DR HAFIZA SANA IMTIAZ , DR SARWAT NAZIR , SEHAR IMTIAZ

DOI: https://doi.org/10.5281/zenodo.19591532

Background:  Pree clamps is a pregnancy hypertensive disease that is a leading cause of maternal and neonatal morbidity and mortality in the world. The early detection of women at risk is a key clinical challenge. A possible predictor is Mean Platelet Volume (MPV), which is an indicator of platelet activation, whose evidence is still inconclusive.

Objective: the aim of the study is to establish the diagnostic value of Mean Platelet Volume to assess pre-eclampsia.

Methodology: This was a prospective cohort study which was carried out in the Department of Obstetrics and Gynecology, Sir Ganga Ram Hospital, Lahore, during September 2025 and December 2025. The total number of pregnant women (20-40 gestation) who were enrolled via consecutive sampling met the inclusion criteria was 200. The hematology analyzer was an automated hematology analyzer that was used to measure baseline MPV. Those who conceived were tracked to delivery to develop preeclampsia which was the presence of blood pressure of 140/90 mmHg with a positive protein level of 1 or greater on a dipstick at 20 weeks of gestational age.

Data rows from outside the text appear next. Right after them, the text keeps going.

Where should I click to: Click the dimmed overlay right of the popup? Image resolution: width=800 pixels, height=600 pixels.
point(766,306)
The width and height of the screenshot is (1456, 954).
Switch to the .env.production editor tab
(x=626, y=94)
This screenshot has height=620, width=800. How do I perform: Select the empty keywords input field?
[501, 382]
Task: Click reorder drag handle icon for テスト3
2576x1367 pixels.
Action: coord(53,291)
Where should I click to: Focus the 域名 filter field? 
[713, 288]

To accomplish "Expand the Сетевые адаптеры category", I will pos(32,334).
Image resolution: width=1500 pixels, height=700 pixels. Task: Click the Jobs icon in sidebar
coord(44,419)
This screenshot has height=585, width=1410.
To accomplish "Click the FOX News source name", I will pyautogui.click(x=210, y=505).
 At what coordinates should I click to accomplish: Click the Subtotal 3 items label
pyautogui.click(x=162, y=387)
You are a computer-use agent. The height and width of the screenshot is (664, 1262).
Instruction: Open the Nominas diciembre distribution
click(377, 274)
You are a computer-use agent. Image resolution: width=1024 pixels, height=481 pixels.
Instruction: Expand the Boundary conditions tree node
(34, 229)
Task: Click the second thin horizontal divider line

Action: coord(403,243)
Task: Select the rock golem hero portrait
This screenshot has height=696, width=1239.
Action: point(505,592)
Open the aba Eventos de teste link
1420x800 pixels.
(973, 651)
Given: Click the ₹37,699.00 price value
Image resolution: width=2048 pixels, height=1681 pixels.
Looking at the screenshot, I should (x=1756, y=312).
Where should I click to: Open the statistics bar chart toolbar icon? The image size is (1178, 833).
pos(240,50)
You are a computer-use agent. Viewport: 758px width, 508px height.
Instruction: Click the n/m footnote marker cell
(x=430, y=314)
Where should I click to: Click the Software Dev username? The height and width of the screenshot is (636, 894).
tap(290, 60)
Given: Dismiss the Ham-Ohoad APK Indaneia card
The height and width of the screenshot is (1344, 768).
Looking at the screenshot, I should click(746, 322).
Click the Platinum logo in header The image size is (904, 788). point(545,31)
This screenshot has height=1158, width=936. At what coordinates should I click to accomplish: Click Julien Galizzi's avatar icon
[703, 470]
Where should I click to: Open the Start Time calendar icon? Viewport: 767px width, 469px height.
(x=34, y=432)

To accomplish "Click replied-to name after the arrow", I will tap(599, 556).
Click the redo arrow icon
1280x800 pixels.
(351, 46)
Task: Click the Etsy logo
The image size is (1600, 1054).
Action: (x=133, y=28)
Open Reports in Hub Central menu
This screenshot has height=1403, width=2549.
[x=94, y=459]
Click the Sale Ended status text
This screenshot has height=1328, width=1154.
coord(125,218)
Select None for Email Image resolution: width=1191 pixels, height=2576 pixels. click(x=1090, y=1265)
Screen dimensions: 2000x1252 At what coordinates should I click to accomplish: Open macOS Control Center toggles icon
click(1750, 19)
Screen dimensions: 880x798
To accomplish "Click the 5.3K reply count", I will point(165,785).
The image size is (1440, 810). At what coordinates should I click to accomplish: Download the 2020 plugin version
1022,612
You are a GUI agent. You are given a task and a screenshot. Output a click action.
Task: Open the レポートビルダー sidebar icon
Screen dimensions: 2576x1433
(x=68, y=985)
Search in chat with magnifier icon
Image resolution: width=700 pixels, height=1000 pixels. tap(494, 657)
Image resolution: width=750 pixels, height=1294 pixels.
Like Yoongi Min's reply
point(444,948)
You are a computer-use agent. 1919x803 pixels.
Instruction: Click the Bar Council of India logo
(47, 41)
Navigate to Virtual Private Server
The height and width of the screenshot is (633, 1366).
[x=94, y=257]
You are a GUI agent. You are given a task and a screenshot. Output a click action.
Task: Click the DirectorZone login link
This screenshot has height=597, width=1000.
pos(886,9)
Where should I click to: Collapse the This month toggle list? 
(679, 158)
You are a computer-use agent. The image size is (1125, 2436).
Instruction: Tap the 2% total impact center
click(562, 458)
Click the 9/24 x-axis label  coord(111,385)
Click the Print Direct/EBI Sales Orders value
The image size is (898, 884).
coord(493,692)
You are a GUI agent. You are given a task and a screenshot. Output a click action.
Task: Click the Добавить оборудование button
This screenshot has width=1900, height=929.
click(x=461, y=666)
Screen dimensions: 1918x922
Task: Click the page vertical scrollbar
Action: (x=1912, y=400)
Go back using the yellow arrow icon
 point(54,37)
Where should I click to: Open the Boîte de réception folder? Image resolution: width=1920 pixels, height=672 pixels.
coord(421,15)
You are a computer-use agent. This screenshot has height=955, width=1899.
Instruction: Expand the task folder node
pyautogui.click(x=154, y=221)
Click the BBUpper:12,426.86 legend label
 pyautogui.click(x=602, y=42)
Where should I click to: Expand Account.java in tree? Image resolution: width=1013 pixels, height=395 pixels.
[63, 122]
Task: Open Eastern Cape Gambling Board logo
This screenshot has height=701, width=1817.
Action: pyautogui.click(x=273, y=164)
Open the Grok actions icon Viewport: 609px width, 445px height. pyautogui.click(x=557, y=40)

Parameters of diagnostic accuracy such as sensitivity, specificity, positive predictive value (PPV) and negative predictive value (NPV) were determined.

Results:  High MPV (>10.95 fL) had moderate sensitivity and specificity of about 78-82 and 70-76 respectively in the prediction of preeclampsia. It was also found that PPV and NPV were clinically acceptable. The mean values of MPV were much higher in women who developed preeclampsia than in normotensive controls (p<0.05).

Conclusion: MPV is a cheap, easy to use and hematological parameter that depicts medium accuracy in the prediction of preeclampsia. It can be used as a beneficial additional tool to stratify risks in limited resources at the early stage. More extensive studies in the future are suggested to confirm this.